Zu erledigen
a) Ersetze im Forenthread zum Wacom-Tablett im Abschnitt von "Willkommen erstmal...." bis "Wacom etwas finden.." das Wort "Google" durch "Bing" und gib diesen Abschnitt wieder.
b) Nenne alle Benutzernamen, die im Forenthread zum Wacom-Tablett als Verfasser in den Beitragsüberschriften stehen.
c) Führe den Forenthread zum Wacom-Tablett an der Stelle weiter, an der er aufhört.

Artikel

= = = = =

# bedienungsanleitung wacom ET.0405A-U



## surii (25. Februar 2005)

moin! bin neu in dieser gegend. hab ein grafiktablett wacom ET-0405A-U geschenkt bekommen. war allerdings keine anleitung mehr dabei. hab probleme mit dem ein-
 stellen der druckstärke. weiß jemand wo ich ne anleitung herbekomme oder hat gar 
 wer son ding noch rumliegen? bei wacom hab ich nichts gefunden das tablett ist wohl 
 schon etwas älter. würde mich über hilfe freuen. danke surii


----------



## Martin Schaefer (25. Februar 2005)

Hi surii,

1. Bitte halte dich an unsere Netiquette, insbesondere Groß-/Kleinschreibung. Du kannst deinen Beitrag auch editieren.
2. Dein Problem hat nicxhts mit Photoshop direkt zu tun. Bitte schreibe künftig in das jeweils passende Forum.

Danke
Martin


----------



## chmee (25. Februar 2005)

Willkommen erstmal....

Mit Google hätteste aber auf den Hinweis stoßen können, dass es ein *Graphire2*
ist.. Nun wirst Du sicherlich auch bei Wacom etwas finden..

mfg chmee


----------



## cosmic-blue (28. Februar 2005)

= = = = =

Inhalt des Datensatzes
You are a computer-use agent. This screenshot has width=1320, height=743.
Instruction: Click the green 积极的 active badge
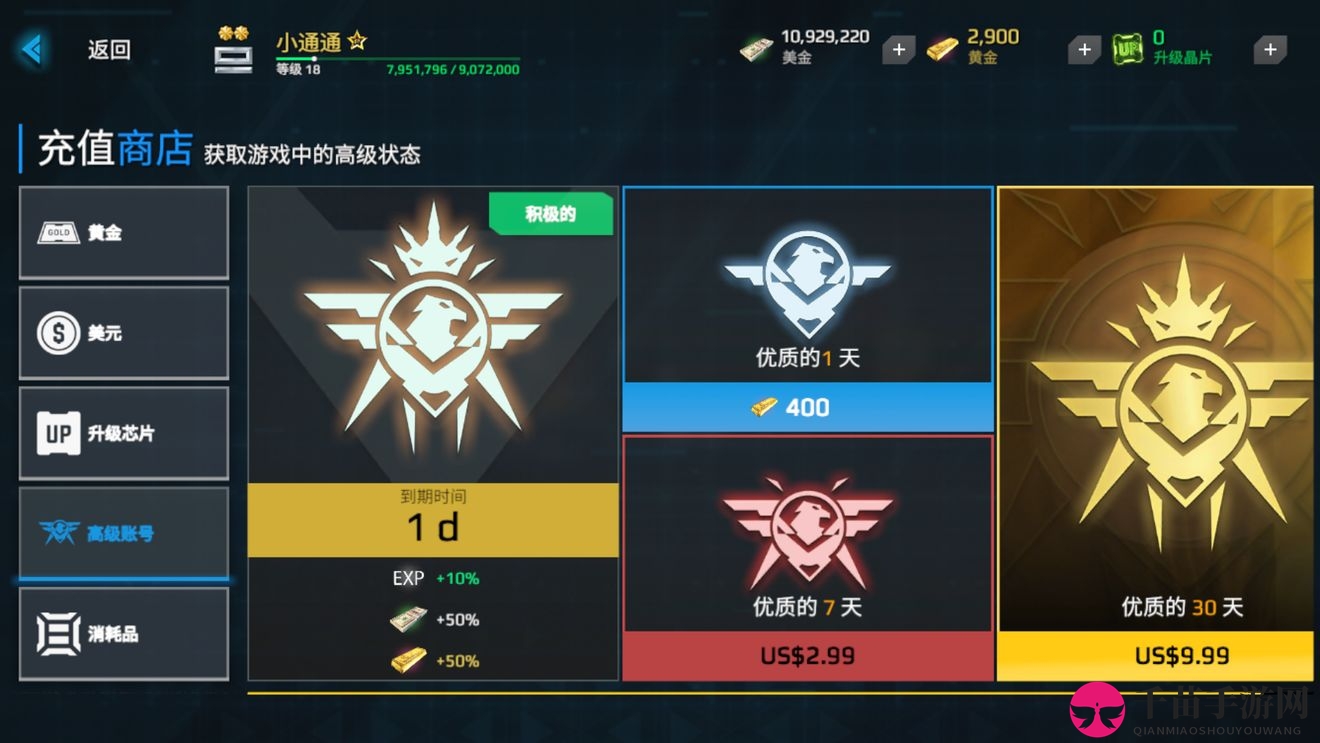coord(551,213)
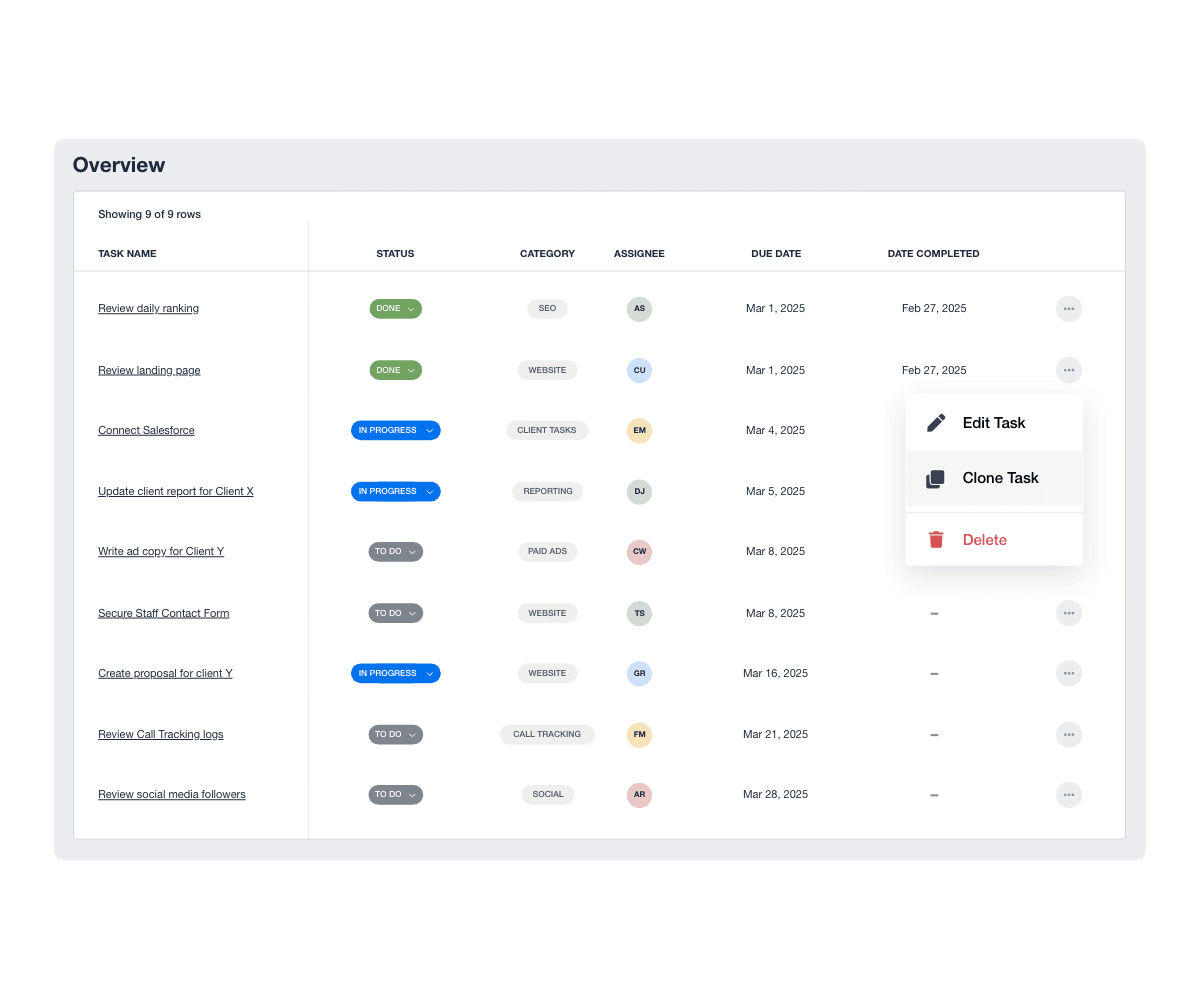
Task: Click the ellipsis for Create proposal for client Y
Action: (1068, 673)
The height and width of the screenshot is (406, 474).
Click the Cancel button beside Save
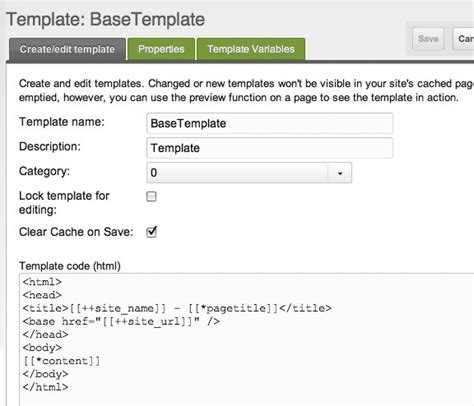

= = = = =

Antworten
a)
Willkommen erstmal....

Mit Bing hätteste aber auf den Hinweis stoßen können, dass es ein *Graphire2*
ist.. Nun wirst Du sicherlich auch bei Wacom etwas finden..

b) surii, Martin Schaefer, chmee, cosmic-blue

c)
Ich hab mal für dich nachgeschaut. Bei Wacom wird in den FAQ geschrieben :

_*Bei den Treibern auf der Wacom Webseite handelt es sich um Updates, bei denen die Handbücher nicht enthalten sind. Zur Installation der Handbücher wie folgt vorgehen: Zunächst von der mit dem Tablett mitgelieferten CD die Treiber installieren, wobei auch die Handbücher kopiert werden. Anschließend das Update von der Webseite installieren (ohne die vorige Installation zu entfernen). Die Handbücher sollten nun über das Hilfe-Menü des Kontrollfeldes verfügbar sein. – Handbücher können auch aus dem PDF-Archiv von der Webseite heruntergeladen werden.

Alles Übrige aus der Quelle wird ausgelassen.